Exercise: Write out the stretch of the Lib Dem article from "The second thing" through "cut through works.", switching "police officer" to "constable".

Source document Start Marker

Why the Lib Dems shouldn't enjoy Tory retoxification too much

Lib Dem ministers are in danger of looking like helpless passengers in a right-wing government.

Political strategists are obsessed with messages that "cut through". They mean the bits that somehow penetrate the consciousness of those people who don’t spend all their time thinking about politics, which is pretty much everyone.

Inconveniently, politicians are often surrounded by other politicians and journalists. They (we) are often as bad as each other at remembering an axiomatic truth about whatever it is they (we) have just said or written: most of the time, no-one cares.

So I do not mean to belittle the Liberal Democrats at their annual conference when I say that most of what passes as "news" – and what animates the chatter in the hotel bars of an evening – will skim off the surface of voters’ minds without leaving a mark.

I’d guess that two things have "cut through" in politics in the last week. First, that Nick Clegg is sorry. It might not be entirely clear what he is sorry for. We know he regrets making a pledge not to raise university tuition fees when he wasn’t remotely sure he could keep it. We know also that he stands by the policy on tuition fees currently in place. He is frustrated because the episode haunts his party, casting him as the emblematic face of broken promises and making it impossible to get any other messages heard. So, after much deliberation, Clegg decided to lob a contrition grenade – hardly a precise weapon, but sufficient, he hopes, to enable him to change the subject.

The Deputy Prime Minister’s aides insist his video apology is not meant to solve an image problem overnight (and plainly it hasn’t). The test of its effectiveness, they say, will only come towards the end of the parliament, when campaigning for a general election starts up. The hope is that, by then, it will seem tired and petty for Clegg’s rivals to attack him as the king of paltry pledges. He’s said he’s sorry – not a lot of politicians do that – what more do you want? It’s a pretty optimistic line, but probably fractionally better than the alternative, which was not apologising.

There are voters who will never forgive Clegg, whatever he says or does. They are lost to the party for the foreseeable future. As for the rest, given that one of the few things everyone knew about the Lib Dem leader is that he broke a promise, it is probably a small net positive that one of the other few things people now know is that he is also sorry. The details don’t matter so much. That’s cut through.

The second thing that has probably registered on most people’s political radars is that a senior Conservative member of the cabinet might or might not have called a police officer "a fucking pleb". Quite how toxic that is for the Cameron project hardly needs spelling out – it underlines the image of the Prime Minister as surrounded by a haughty, wealthy clique that is out of touch with the lives of ordinary people. Worse, it gives the impression that they despise public servants. Whether or not Andrew Mitchell actually said the words attributed to him – and he denies it – is hardly relevant. What counts is that it resonates as the sort of thing a millionaire, ex-banker Tory might be expected to say. Unfair, maybe. But that’s how cut through works.

Source document End Marker
Data extract Start Marker

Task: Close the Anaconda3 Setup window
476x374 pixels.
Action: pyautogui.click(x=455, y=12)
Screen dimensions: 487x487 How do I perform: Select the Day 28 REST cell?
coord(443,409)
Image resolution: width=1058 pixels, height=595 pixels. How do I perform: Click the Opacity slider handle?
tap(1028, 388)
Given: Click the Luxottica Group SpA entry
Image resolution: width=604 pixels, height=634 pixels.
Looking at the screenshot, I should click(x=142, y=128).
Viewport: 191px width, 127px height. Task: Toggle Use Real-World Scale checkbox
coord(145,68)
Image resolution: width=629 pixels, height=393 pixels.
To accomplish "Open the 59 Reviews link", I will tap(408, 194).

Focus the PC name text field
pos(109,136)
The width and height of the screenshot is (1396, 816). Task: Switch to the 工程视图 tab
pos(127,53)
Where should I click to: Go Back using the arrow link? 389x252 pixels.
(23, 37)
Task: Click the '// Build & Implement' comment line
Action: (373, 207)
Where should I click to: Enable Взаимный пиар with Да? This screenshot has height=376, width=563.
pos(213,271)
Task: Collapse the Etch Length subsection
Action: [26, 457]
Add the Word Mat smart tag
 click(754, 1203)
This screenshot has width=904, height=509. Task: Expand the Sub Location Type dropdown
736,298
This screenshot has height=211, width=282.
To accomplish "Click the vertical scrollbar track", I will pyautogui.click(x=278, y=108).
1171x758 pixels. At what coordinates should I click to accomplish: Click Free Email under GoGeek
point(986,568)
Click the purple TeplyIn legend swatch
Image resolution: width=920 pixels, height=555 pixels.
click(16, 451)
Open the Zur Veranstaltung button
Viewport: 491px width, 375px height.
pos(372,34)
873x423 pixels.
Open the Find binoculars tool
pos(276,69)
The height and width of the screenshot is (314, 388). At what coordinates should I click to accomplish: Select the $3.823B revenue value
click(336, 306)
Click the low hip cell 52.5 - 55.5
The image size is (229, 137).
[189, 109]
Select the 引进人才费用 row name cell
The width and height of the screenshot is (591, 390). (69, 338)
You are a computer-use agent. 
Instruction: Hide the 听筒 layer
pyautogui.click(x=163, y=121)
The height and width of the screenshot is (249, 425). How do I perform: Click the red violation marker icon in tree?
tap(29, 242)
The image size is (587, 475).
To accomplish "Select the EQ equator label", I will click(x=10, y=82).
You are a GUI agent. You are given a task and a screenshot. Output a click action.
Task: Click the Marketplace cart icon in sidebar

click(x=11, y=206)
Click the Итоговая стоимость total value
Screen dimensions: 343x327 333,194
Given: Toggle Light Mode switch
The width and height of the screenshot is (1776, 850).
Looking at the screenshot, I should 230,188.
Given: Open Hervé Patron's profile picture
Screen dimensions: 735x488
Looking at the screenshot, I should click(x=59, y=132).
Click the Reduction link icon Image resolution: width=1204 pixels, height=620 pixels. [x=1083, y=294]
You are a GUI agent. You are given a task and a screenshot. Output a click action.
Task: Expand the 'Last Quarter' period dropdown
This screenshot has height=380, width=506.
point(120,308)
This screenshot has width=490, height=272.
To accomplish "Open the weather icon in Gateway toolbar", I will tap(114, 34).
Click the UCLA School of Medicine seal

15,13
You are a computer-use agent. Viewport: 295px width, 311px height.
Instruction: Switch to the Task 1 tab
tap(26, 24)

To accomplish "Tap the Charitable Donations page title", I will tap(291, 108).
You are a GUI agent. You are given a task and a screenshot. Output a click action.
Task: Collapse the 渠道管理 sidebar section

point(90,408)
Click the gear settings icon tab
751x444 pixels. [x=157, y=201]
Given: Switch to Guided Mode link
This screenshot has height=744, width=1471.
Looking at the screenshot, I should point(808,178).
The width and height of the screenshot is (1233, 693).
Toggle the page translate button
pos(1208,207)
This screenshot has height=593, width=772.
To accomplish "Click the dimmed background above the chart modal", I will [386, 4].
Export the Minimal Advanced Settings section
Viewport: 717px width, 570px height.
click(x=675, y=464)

Data extract End Marker

Answer to this task:
The second thing that has probably registered on most people’s political radars is that a senior Conservative member of the cabinet might or might not have called a constable "a fucking pleb". Quite how toxic that is for the Cameron project hardly needs spelling out – it underlines the image of the Prime Minister as surrounded by a haughty, wealthy clique that is out of touch with the lives of ordinary people. Worse, it gives the impression that they despise public servants. Whether or not Andrew Mitchell actually said the words attributed to him – and he denies it – is hardly relevant. What counts is that it resonates as the sort of thing a millionaire, ex-banker Tory might be expected to say. Unfair, maybe. But that’s how cut through works.